**Data to examine**.
····················

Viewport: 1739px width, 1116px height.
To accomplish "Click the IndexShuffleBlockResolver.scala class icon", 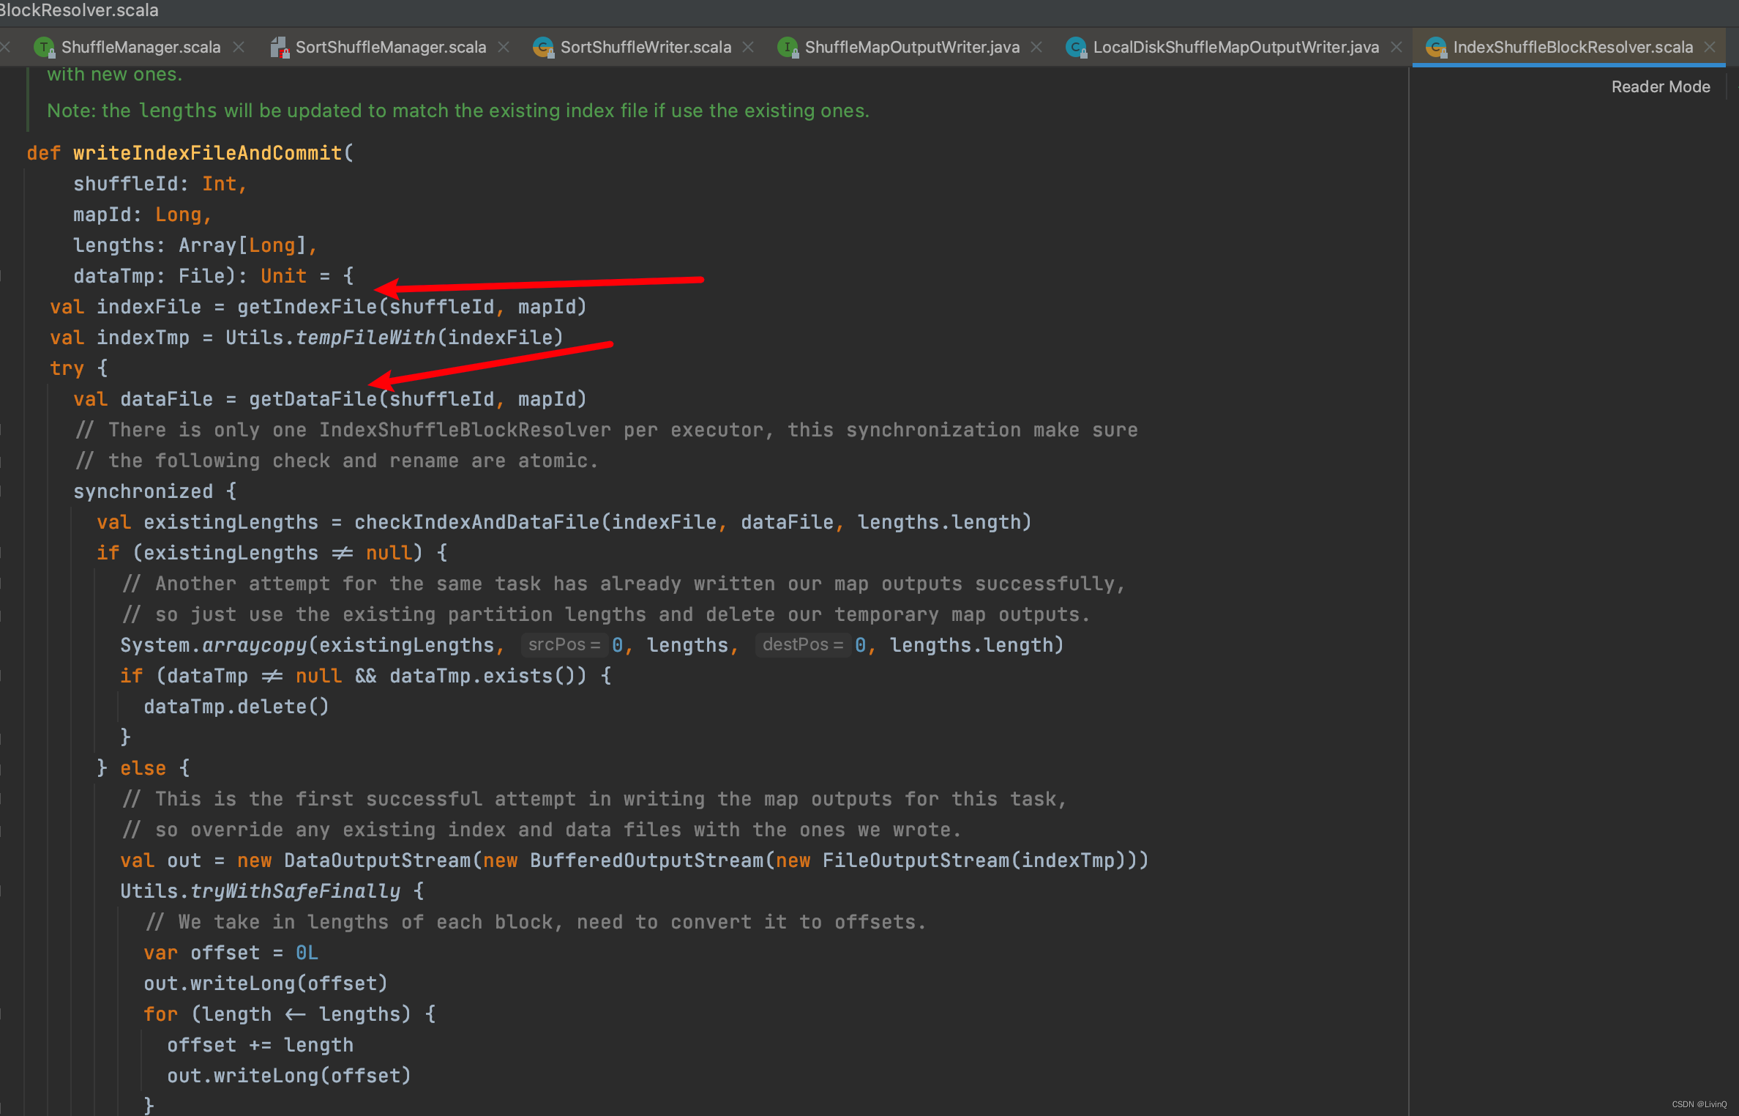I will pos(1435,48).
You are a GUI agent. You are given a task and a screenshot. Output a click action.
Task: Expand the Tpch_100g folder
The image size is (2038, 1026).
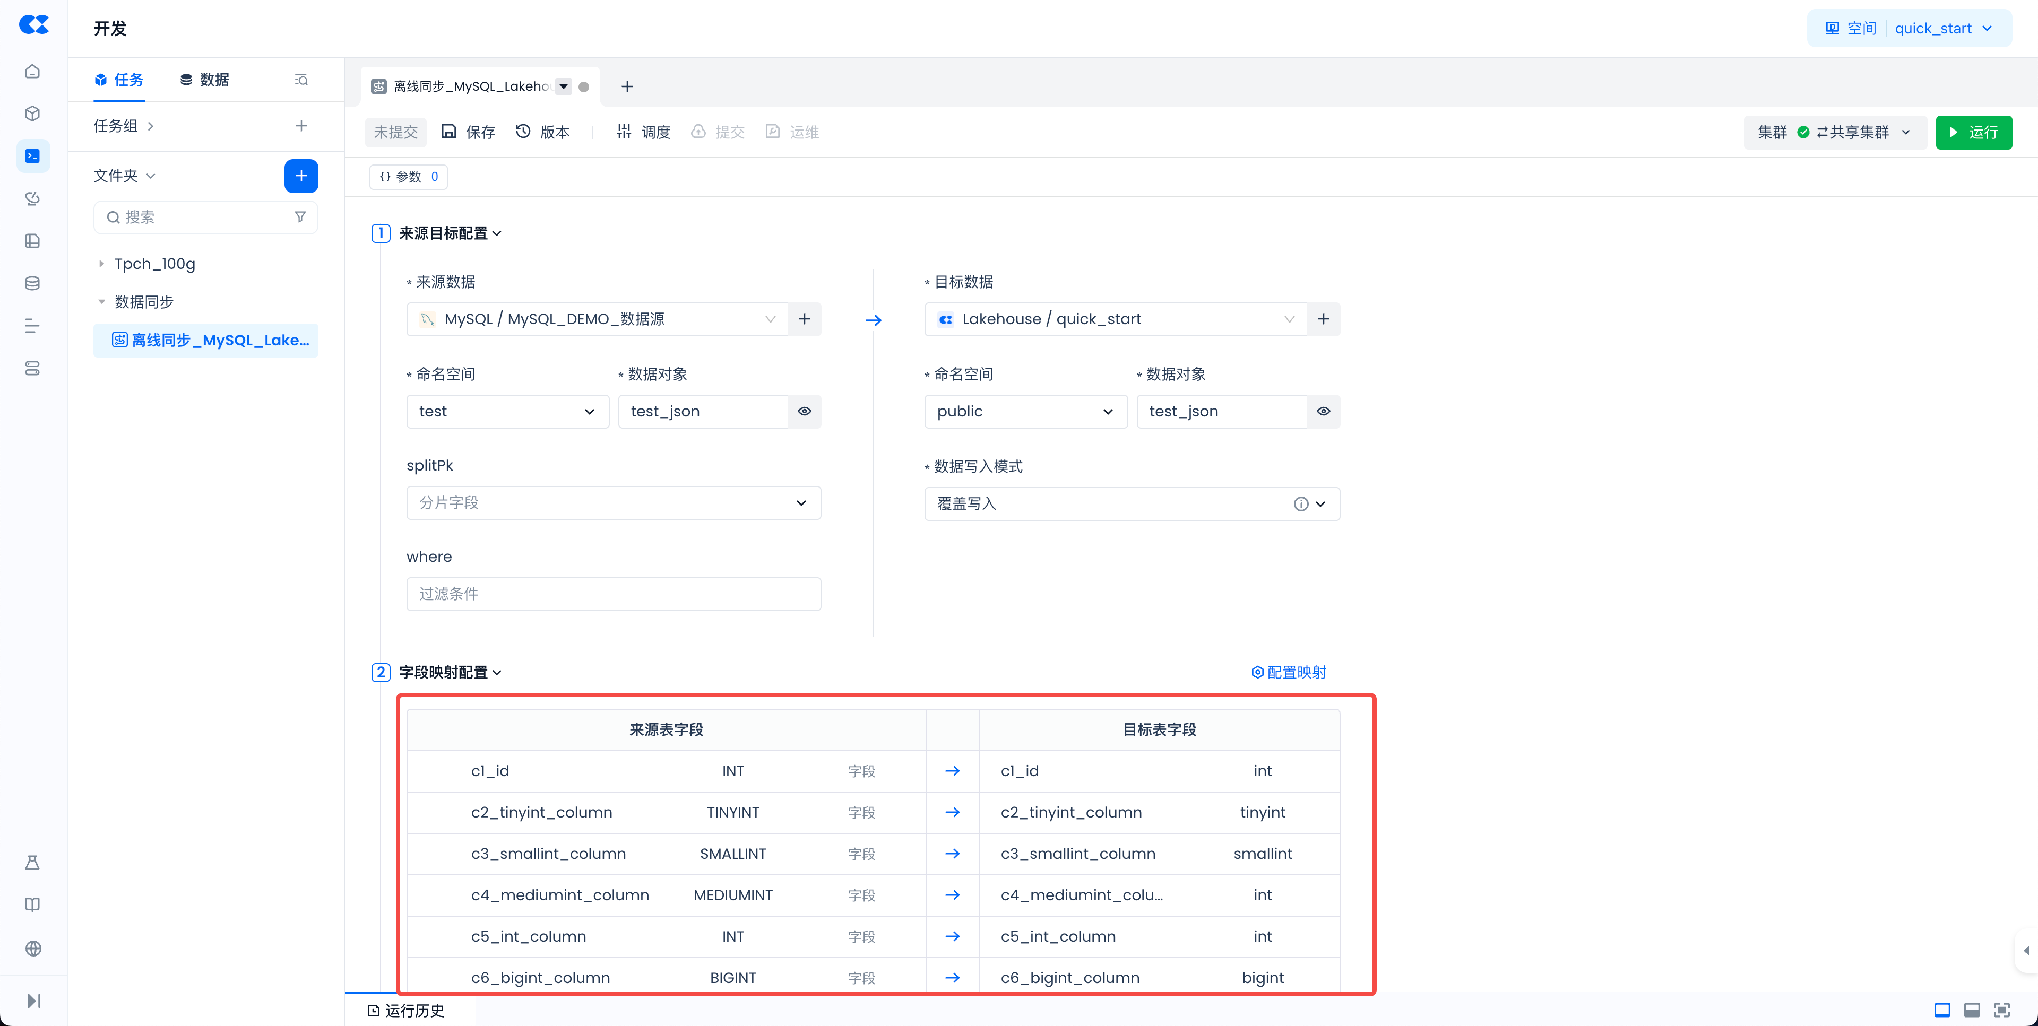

····················

**What you will do**.
No pictures belong in the copy; quote exactly the lines from the line containing "You are a GUI" through the final line of the material, both ends included.

**Result for this task**.
You are a GUI agent. You are given a task and a screenshot. Output a click action.
Task: Expand the Tpch_100g folder
The image size is (2038, 1026).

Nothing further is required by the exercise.